Overground crossing the Canal
The Class 378 Capitalstar trains were made by Bombadier. This is the company based in Derby that recently failed to be selected as the preferred bidder to supply the new trains for the Thameslink service.

The Overground will make a complete circuit of London once the orbital route to Clapham Junction to Surrey Keys is complete. However trains will never make a complete circuit.

Monday, 1 August 2011

Paddington Station

The most recently decorated 'span 4' at Paddington
A trip to Exeter and back this last weekend reminded me that Paddington is one of the pleasanter London station for travellers. This is thanks to brilliant engineering in Victorian times and recent refurbishment  which was initially carried out according to a design by the architect Nicholas Grimshaw. Network Rail publishes a mini-guide to the features of the station.

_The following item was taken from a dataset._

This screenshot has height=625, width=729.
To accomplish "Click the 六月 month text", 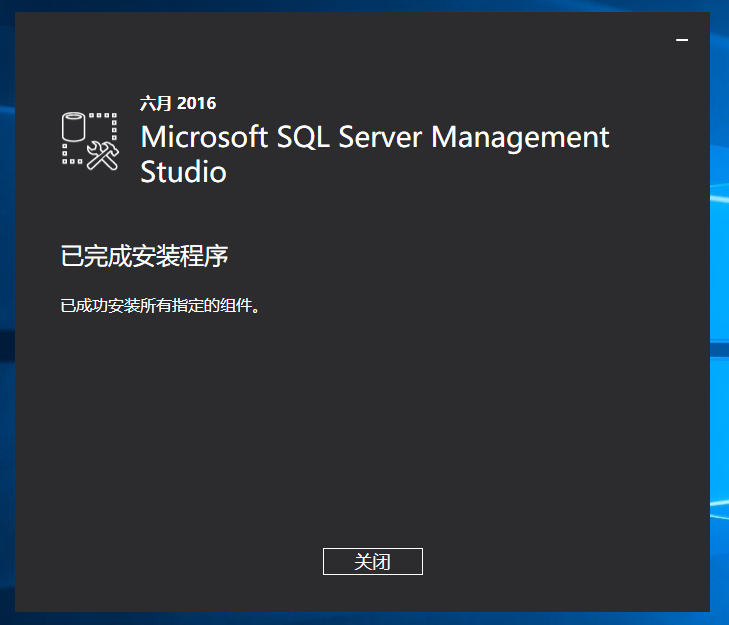I will click(156, 103).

Polished limestone has brightened the platforms while travellers can wait and shop in the Lawn - an area that was long ago station master's garden.

Paddington was built using the same techniques as the Crystal Palace. It opened in 1854 just three years after the Great Exhibition.

Brunel at Paddington
The statue near the entrance on platform 1 celebrates the engineer, Brunel, who worked with the architects and designers Matthew Digby Wyatt and Owen Jones to create this spectacular station. 


Already much of the redecorated ironwork has been blackened by the soot from the diesel locomotives. However the line of arches in 'span 4' is showing the glory of the colour scheme because it has only recently been unveiled

Meanwhile the next engineering challenge is the design and construction of an underground addition to Paddington as part of Crossrail.

Friday, 29 July 2011

The paradoxes of London cycling

Docking station near Warren Street
The Barclays cycle hire scheme has been running for a year. The Londonist blog shows that the scheme has had mixed reviews. The bikes have proved remarkably robust and very few have been stolen. However the IT system for  hiring and charging is unreliable. Some users have been frustrated by the fact that they cannot reliable find a bike to hire when they want one or that there is no dock free at the end of their journey. However others have been inspired to buy their own bikes.

The scheme has also stimulated technical ingenuity, such as the London Bike Share map devised by Oliver O’Brien, a researcher and software developer at the Centre for Advanced Spatial Analysis (CASA), an interdisciplinary research group at UCL in London. This continuously tracks and displays the number of parked bikes and free docks at each of the docking stations. 

It might seem that Transport for London wants to promote cycling, yet today there has been a big protest on Blackfriars Bridge because TfL's traffic engineers are making the bridge more dangerous for cyclists by adding more lanes of traffic and raising the speed limit. The political campaign been led by bloggers who have exposed the failure of TfL's engineers to treat all travellers as equal while giving priority to the smooth flow of motor vehicles. They seem to ignore the fact that, over 24 hours, cycles make 16% of the traffic. That rises to nearly 36% of the traffic in the morning rush hour.

So TfL provides the means to cycle - at least for some - but does not engineer the roads so that cycles have their rightful amount of space to ride safely.